To my best recollection, I never knowingly watched one episode of Blue Gender during the original programming block. I was glued to the Adult Swim programming block in the early to mid 2000s. A good two-fifths of that block was dubbed anime. Anime was just not my thing back then. Had there been more actual mecha versus bugs instead of melodramatic shouting, I might have more memories of its original broadcast.

The reason why I think Blue Gender sours me despite the trappings of big robots holding big rifles shooting intricately animated megabugs is likely because the writing was pointed toward an audience of Japanese teens in the 90s. There are hardly any visual anime cliches on Blue Gender. The first episode not having even one example of those was what convinced me to try this show out. I’ve only seen a handful of anime that kept it one hundred percent without any anime visual cliches. Visuals aside, the writing is oozing with teenage angst.

After a few episodes the melodramatic writing and pacing that I often do not like about anime reared its ponderous head. There were 28 episodes to the series which could effectively be trimmed down to 14. Simply by making each shout and pregnant pause not so long. Making running time cuts like this would keep all the relevant plot. It would have less brooding, but maybe that stuff is part of the show’s appeal towards 90s Japanese teens.

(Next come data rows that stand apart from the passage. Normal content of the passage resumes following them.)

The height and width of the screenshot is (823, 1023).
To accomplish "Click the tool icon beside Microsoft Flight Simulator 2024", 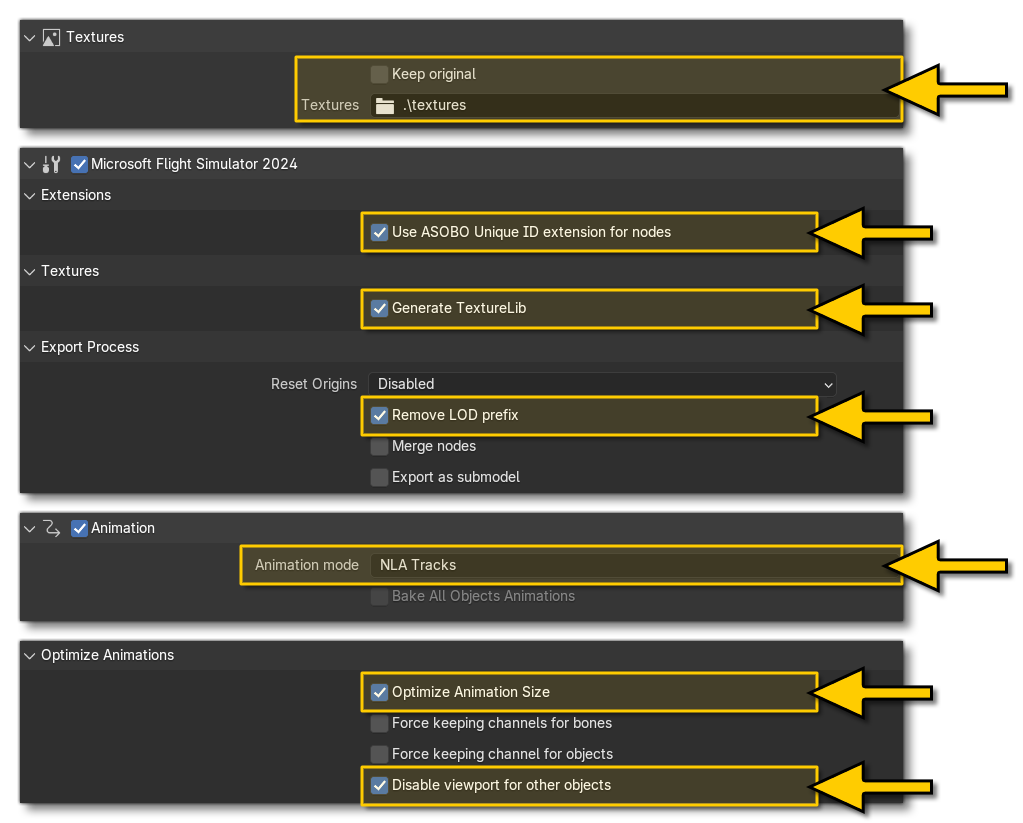I will click(54, 163).
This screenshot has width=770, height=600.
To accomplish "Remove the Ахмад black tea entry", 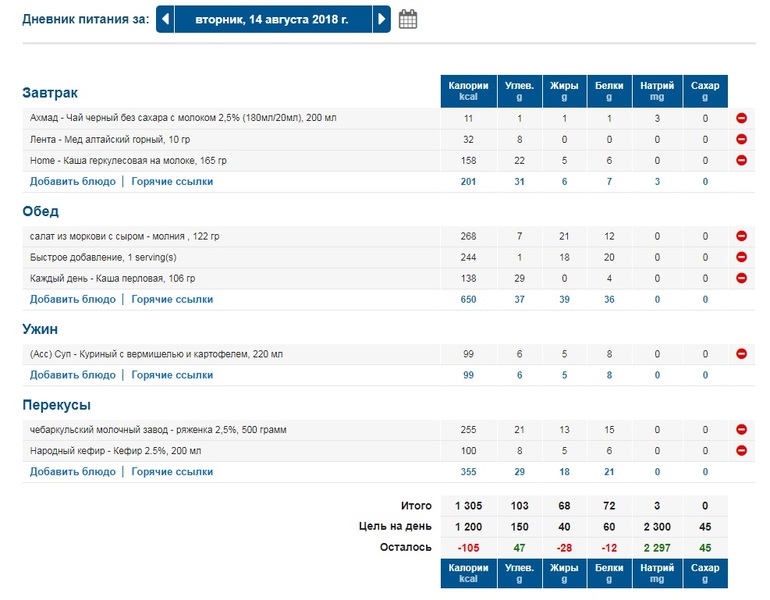I will pyautogui.click(x=742, y=118).
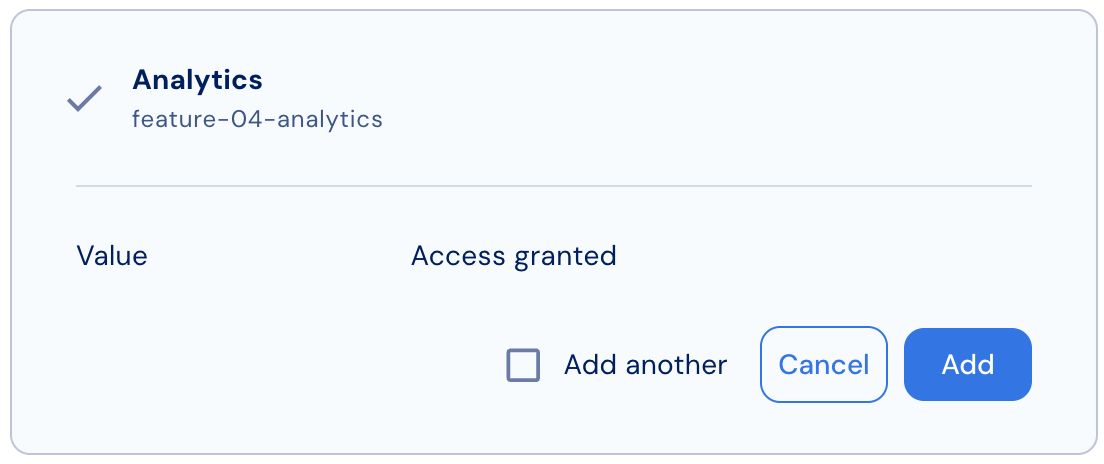The image size is (1104, 464).
Task: Enable adding another entry via checkbox
Action: [x=523, y=365]
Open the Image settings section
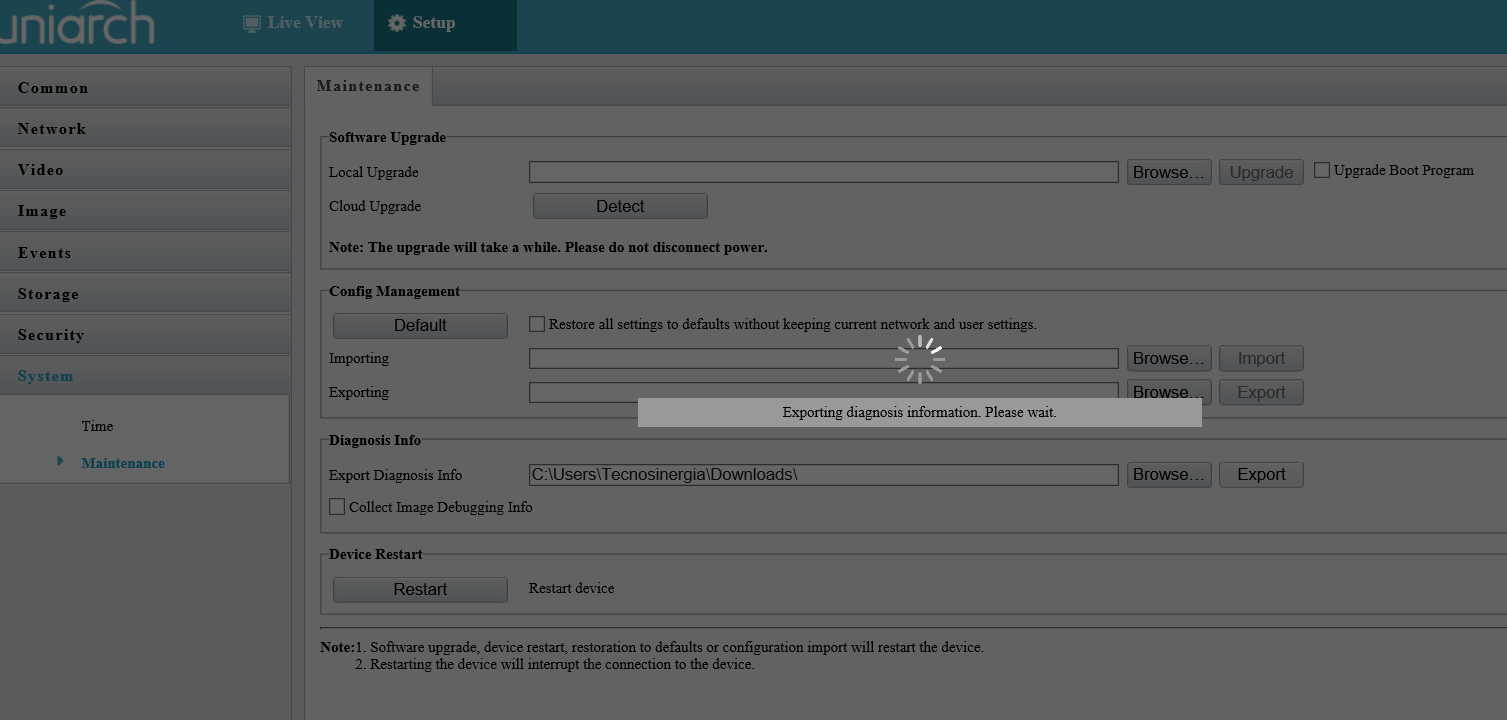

Most characters either whisper or shout. Calm or exuberant. Especially the moody main character. They even made his moodiness a crucial part of the plot! Super moody protagonist aside, the acting bounces between calm and loud with little wiggle room. I suppose that could be just a case of translation rather than a problem endemic to anime.

Anime is still not a big draw for me. At least not anything more than any other type of TV series I can get from the library. What Blue Gender has (big robots, big bugs) might have persuaded me back in the 2000’s to watch had I known of the big robots and big bugs. Well designed ones that are supposed to be fighting each other on a near per episode basis.

The bugs kept consistently getting more impressive. Although the series ended with the cliche of having to kill some big ‘perfect’ bug to save the day, each bug was pretty cool looking. The robots stopped looking like pieces of modern military in the second half of the series. Then more and more like mecha in any anime. Sleek ones that fought with melee weapons.

Blue Gender has been a case of disappointment. There was promise in the beginning. The answers became deep if you were fourteen. The luster of its military robots faded quickly. What you have is twenty eighty 30 minute episodes of increasingly designed scary bug titans.